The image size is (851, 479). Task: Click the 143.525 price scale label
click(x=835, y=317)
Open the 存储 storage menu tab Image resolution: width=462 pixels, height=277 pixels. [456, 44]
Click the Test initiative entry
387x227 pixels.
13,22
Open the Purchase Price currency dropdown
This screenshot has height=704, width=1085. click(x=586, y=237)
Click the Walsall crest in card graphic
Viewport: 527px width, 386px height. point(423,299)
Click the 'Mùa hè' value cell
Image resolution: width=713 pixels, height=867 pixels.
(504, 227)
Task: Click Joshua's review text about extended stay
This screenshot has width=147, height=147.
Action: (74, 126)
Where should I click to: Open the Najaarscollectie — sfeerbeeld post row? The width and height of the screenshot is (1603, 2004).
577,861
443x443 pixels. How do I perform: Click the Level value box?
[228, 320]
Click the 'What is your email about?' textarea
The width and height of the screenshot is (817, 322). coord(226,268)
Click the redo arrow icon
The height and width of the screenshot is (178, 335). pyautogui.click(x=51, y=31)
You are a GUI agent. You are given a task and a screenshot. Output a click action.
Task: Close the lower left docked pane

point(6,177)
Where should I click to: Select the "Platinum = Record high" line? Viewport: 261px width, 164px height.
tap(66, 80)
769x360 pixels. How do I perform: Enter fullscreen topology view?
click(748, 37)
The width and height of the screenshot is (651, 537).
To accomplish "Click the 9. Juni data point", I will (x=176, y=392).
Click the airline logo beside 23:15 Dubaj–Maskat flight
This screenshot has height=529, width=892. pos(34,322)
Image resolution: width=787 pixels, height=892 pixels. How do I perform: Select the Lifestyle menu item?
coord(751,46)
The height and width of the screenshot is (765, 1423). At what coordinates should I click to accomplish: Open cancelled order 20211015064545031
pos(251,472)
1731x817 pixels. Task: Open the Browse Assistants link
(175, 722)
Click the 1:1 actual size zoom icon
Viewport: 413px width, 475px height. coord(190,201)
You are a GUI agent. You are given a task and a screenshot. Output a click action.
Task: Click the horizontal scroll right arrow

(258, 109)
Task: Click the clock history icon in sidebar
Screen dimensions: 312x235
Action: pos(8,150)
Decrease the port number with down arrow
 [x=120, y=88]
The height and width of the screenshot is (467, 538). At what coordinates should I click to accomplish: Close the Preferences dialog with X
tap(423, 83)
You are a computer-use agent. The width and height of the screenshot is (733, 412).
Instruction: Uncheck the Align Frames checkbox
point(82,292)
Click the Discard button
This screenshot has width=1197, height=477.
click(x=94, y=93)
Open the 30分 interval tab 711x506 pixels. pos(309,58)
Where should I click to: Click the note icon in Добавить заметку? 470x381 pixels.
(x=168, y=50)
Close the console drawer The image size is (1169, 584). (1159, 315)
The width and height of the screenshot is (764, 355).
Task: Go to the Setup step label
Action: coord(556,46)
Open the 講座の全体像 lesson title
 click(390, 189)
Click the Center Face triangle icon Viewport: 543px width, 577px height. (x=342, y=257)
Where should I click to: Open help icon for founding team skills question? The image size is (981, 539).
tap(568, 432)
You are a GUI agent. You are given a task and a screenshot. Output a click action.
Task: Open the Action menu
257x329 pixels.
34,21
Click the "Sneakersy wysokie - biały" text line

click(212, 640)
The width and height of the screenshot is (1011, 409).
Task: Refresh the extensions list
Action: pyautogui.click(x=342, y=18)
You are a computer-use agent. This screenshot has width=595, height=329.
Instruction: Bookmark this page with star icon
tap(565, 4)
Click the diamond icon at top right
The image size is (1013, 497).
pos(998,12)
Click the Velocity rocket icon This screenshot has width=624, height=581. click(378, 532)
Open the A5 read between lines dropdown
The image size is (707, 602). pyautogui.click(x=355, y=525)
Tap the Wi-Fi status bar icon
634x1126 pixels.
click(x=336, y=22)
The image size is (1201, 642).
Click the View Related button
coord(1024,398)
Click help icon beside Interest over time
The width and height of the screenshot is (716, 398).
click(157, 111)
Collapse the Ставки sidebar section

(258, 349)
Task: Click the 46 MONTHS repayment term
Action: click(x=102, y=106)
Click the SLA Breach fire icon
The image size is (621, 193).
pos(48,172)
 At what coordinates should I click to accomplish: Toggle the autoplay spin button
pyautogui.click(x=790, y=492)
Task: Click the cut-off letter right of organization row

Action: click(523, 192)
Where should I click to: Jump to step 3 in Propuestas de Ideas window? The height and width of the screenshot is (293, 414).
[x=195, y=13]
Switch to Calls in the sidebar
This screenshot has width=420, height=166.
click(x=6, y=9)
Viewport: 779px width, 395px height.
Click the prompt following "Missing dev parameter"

▶ **What is needed**
Your task is to restate, word for word, the lines from the beginning of the records to the line with "Click the 'Mùa hè' value cell", inclusive.

▶ **Response**
The image size is (851, 479). Task: Click the 143.525 price scale label
click(x=835, y=317)
Open the 存储 storage menu tab Image resolution: width=462 pixels, height=277 pixels. [456, 44]
Click the Test initiative entry
387x227 pixels.
13,22
Open the Purchase Price currency dropdown
This screenshot has height=704, width=1085. click(x=586, y=237)
Click the Walsall crest in card graphic
Viewport: 527px width, 386px height. point(423,299)
Click the 'Mùa hè' value cell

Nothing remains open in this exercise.